Supposons maintenant que la demande porte sur de la monnaie de métal et de la monnaie de papier, ou, comme c’est le cas de plus en plus général, principalement sur de la monnaie de papier, comment devra se comporter la banque d’émission? Elle devra employer une partie de son capital à se procurer de la monnaie de métal, et en appliquer une autre partie à la création de la monnaie de papier, dans la proportion requise.

Si elle est obligée d’employer à la production de la monnaie de papier la même quantité de capital qu’à celle de la monnaie de métal, elle ne pourra, évidemment, la livrer à meilleur marché; s’il lui suffit, au contraire, d’y appliquer un capital moindre, elle pourra la livrer à un prix inférieur de toute la différence des quantités de capital employées.

Comment donc se produit la monnaie de papier?

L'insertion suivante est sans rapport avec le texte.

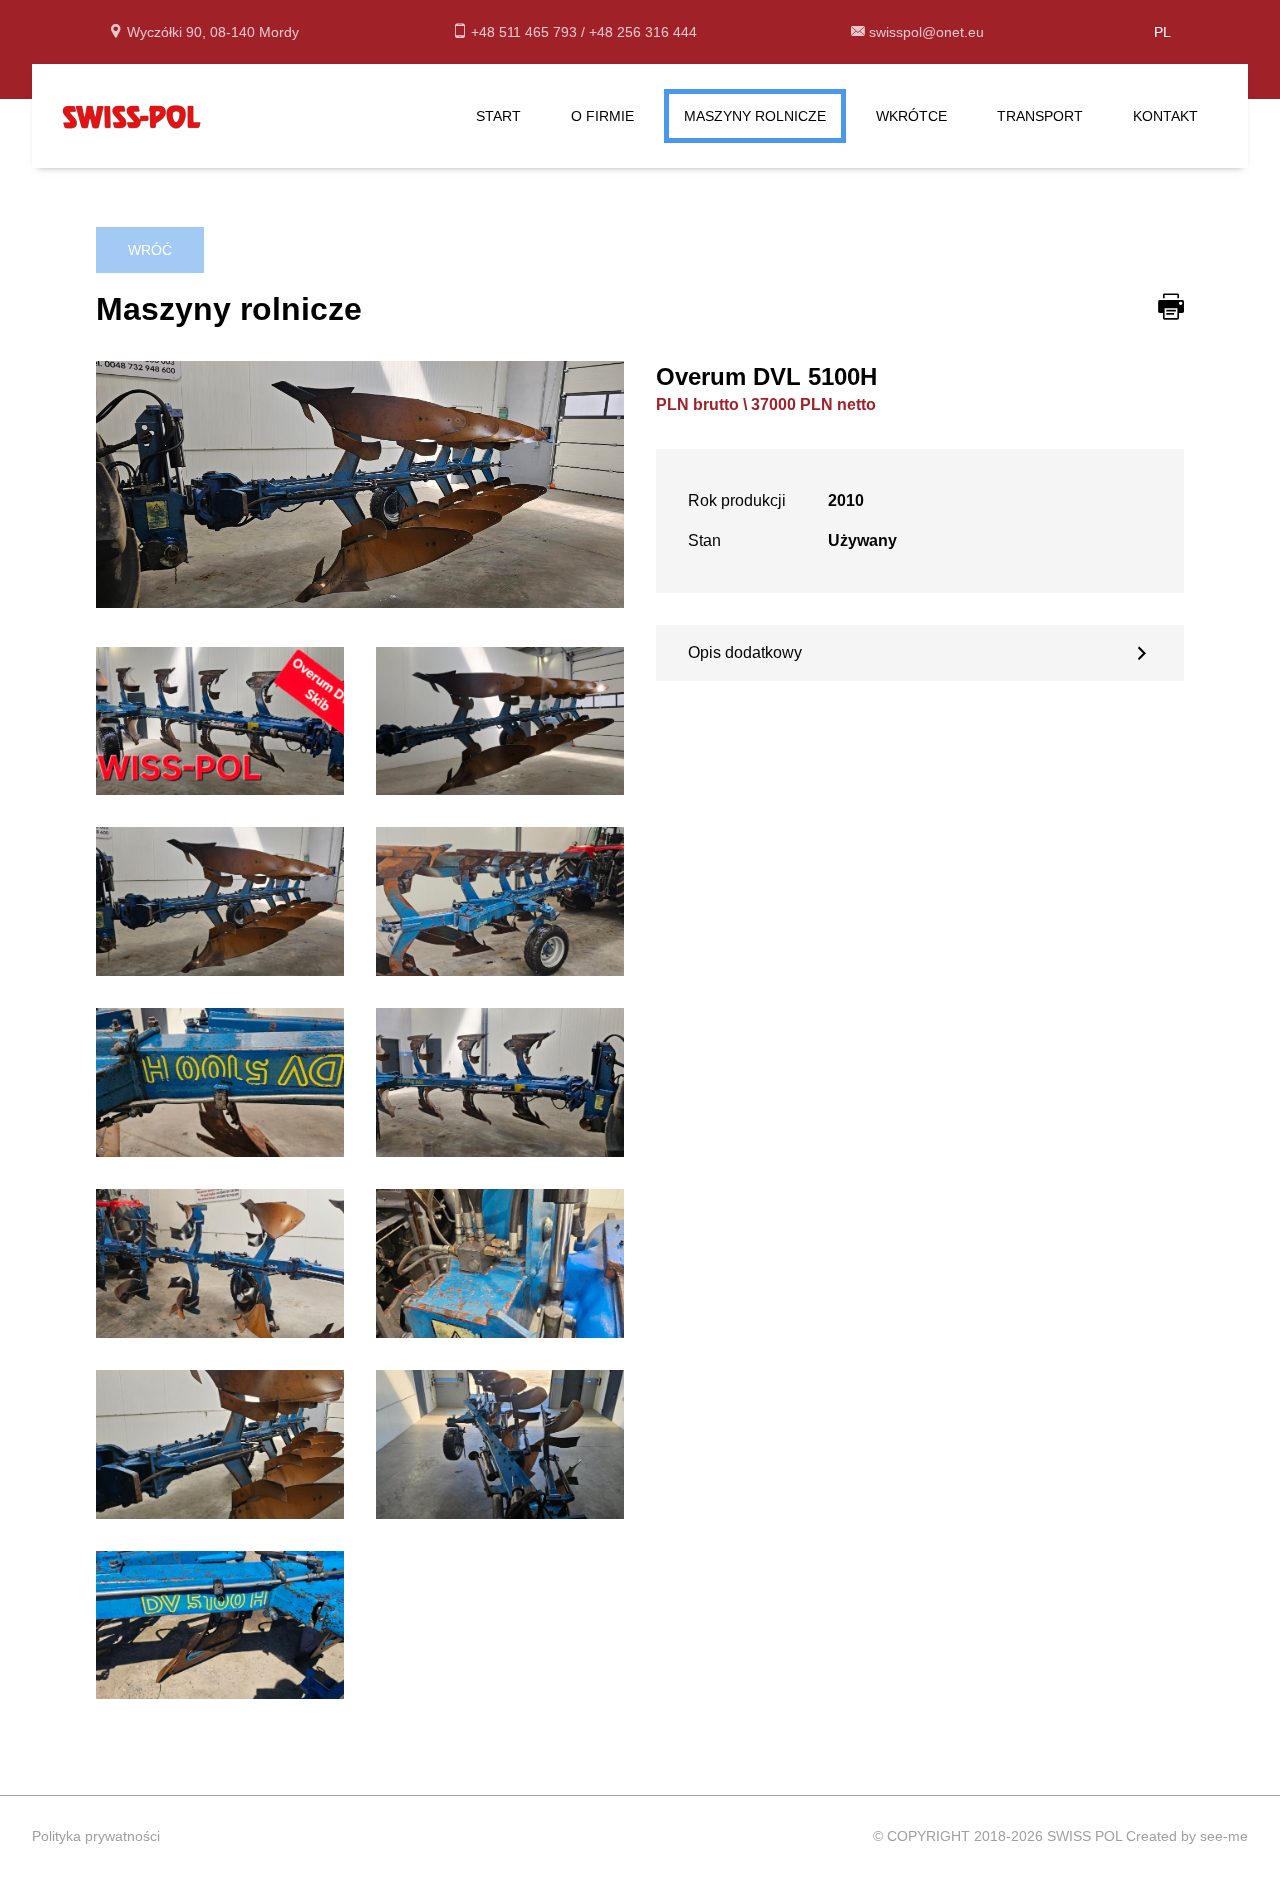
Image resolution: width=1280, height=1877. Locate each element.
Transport (1040, 116)
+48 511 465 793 (526, 32)
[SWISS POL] (132, 114)
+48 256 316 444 (643, 32)
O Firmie (602, 116)
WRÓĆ (150, 250)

On peut la produire de différentes manières: d’abord, sans y employer d’autre capital que celui qui est nécessaire à la fabrication des coupures monétaires, comme dans le cas d’un papier monnaie inconversible; ensuite, en y employant des quantités de capital plus ou moins considérables pour en garantir la valeur, comme dans le cas des billets de banque.

Nous avons vu comment s’y prennent les gouvernements pour créer du papier monnaie ou, ce qui revient au même, de la monnaie de papier inconversible. Il leur suffit d’émettre des instruments monétaires en papier, dans les coupures réclamées par les besoins de la circulation. La valeur de ces instruments monétaires naît de leur utilité combinée avec leur rareté, et elle se règle par la proportion de l’émission avec la demande. Cependant, le papier monnaie même n’acquiert une valeur qu’à la condition d’être étoffé de certaines garanties. Ces garanties résident dans la masse des valeurs possédées par le gouvernement, parfois même, comme dans le cas d’un gouvernement insurrectionnel non encore investi d’une domination effective et assurée, dans de simples probabilités de prise de possession. Elle servent à assurer l’utilité et la rareté qui constituent la valeur de l’instrument monétaire, d’une part contre les risques de la démonétisation destructifs de l’utilité, d’une autre part contre les risques de l’émission illimitée, destructifs de la rareté: selon que ces garanties sont plus ou moins solides et étendues, le papier monnaie peut acquérir un débouché plus ou moins vaste. En résumé donc, la valeur du papier monnaie repose sur un gage général, résidant dans la somme des valeurs que possède le gouvernement ou qu’il a une suffisante probabilité de posséder.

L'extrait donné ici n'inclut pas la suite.